Work to complete
Records follow. Print exactly the lines from the one that has "Viewport: 392px width, 261px" through the one that has "Task: Add this page to favorites", inclusive, and omit the pictures.

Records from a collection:
↓↓↓

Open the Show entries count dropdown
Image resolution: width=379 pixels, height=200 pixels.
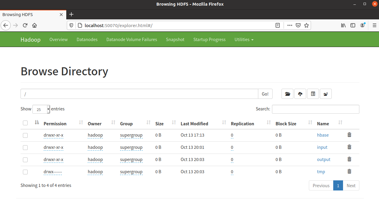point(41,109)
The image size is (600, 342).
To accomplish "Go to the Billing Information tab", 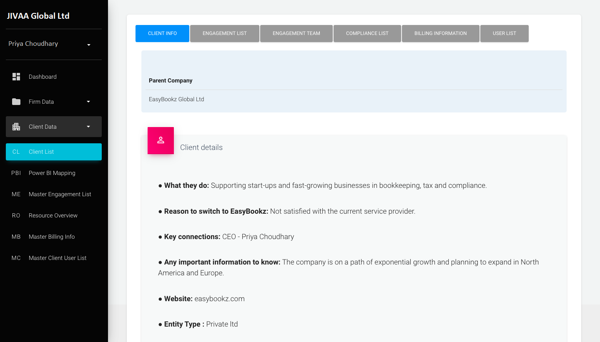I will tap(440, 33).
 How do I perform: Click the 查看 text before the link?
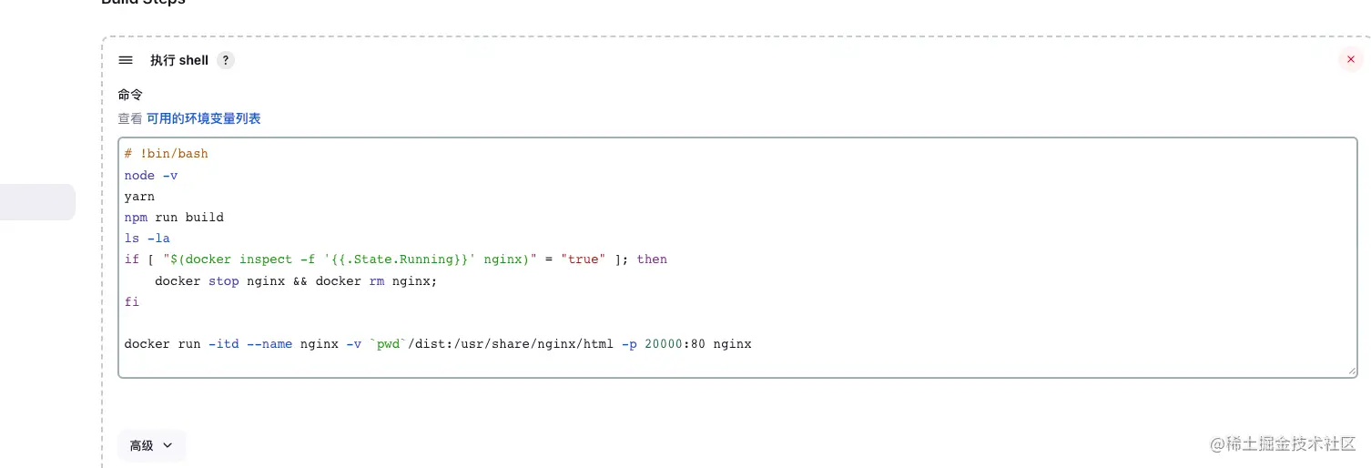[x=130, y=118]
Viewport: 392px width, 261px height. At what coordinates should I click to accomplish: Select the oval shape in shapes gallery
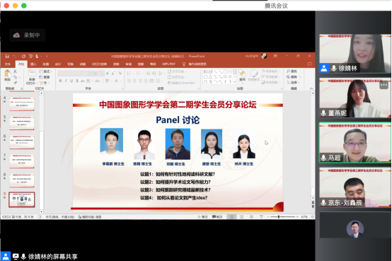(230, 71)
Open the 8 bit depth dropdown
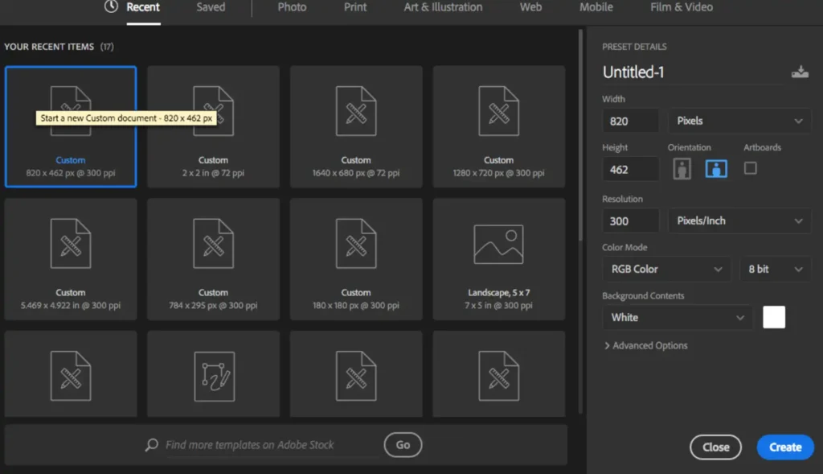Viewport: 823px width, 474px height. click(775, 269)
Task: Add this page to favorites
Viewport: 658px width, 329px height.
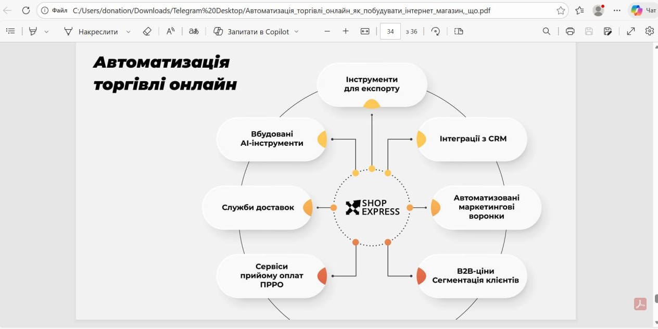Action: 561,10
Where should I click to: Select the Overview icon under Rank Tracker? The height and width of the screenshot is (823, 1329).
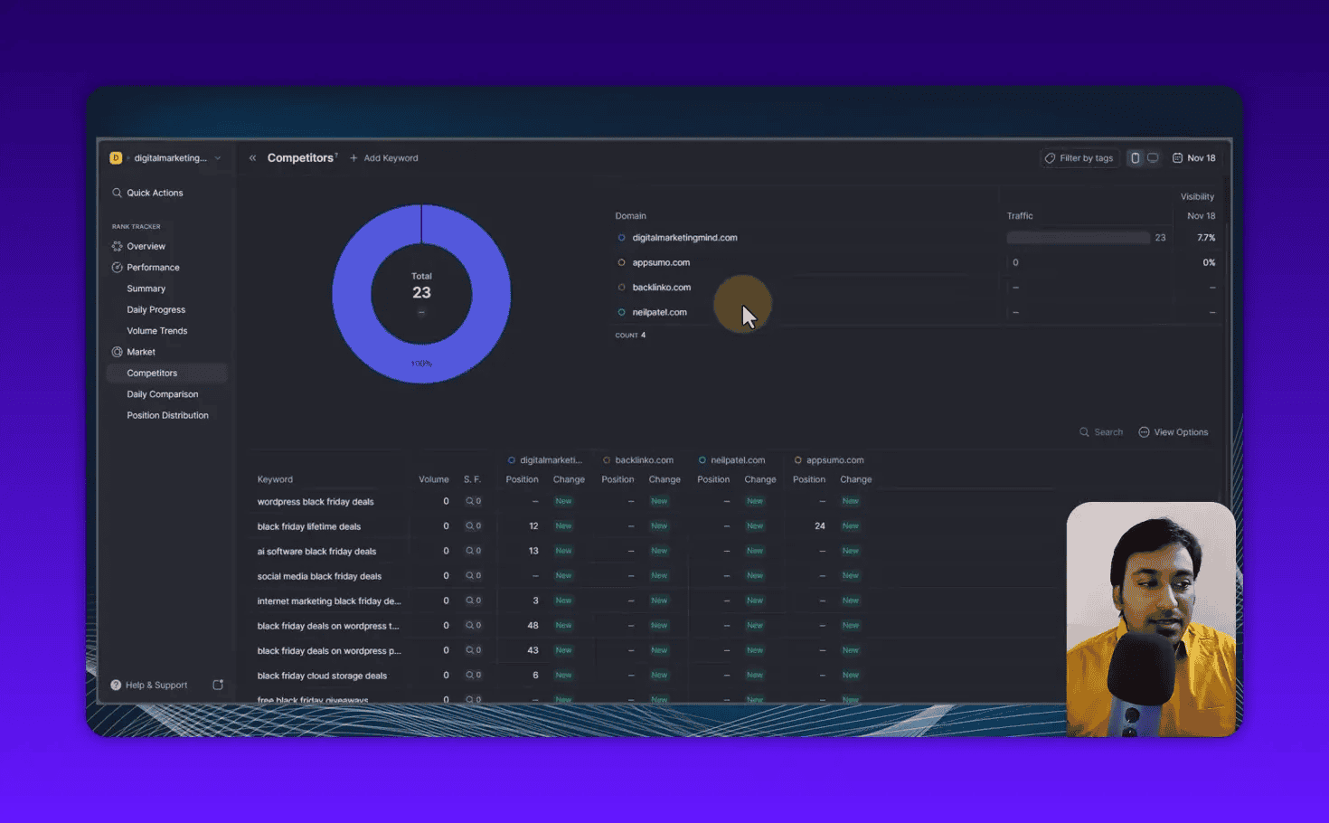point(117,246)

↑↑↑
↓↓↓

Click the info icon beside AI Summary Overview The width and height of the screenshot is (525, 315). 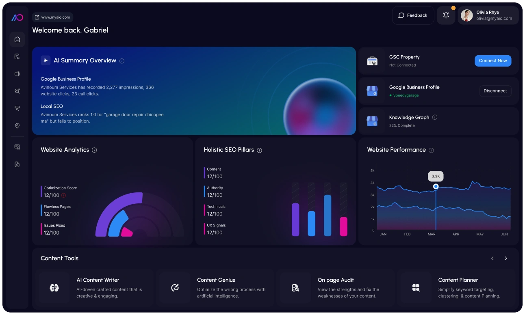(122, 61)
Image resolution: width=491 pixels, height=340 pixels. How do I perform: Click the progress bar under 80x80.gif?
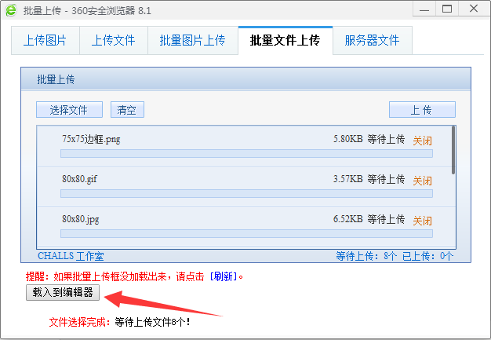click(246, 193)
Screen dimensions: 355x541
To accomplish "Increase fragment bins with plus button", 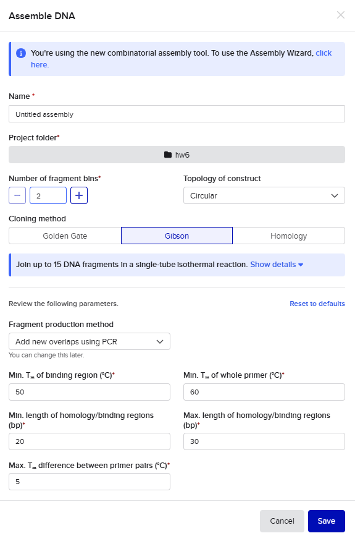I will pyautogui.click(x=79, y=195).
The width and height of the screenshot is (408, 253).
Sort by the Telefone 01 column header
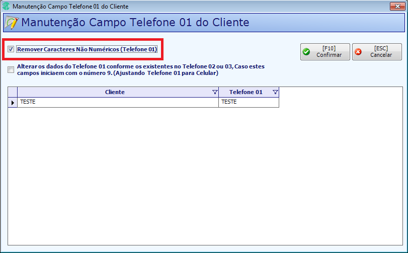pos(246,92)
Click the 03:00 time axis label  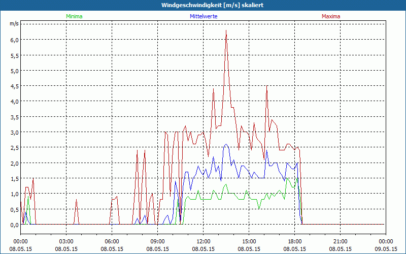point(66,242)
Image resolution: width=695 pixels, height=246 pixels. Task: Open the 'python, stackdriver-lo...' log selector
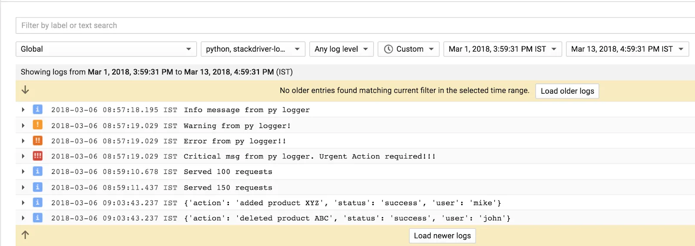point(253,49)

↑↑↑
↓↓↓

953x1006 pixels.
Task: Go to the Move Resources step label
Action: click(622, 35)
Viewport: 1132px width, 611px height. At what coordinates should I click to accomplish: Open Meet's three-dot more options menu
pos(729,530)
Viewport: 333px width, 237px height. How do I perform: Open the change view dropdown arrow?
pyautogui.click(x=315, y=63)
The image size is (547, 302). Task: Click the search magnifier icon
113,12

↑↑↑

Output of the task
Viewport: 392px width, 261px height. At what coordinates should I click to accomplish: Select the oval shape in shapes gallery
(230, 71)
Open the 8 bit depth dropdown
Viewport: 823px width, 474px height. click(775, 269)
Task: Add this page to favorites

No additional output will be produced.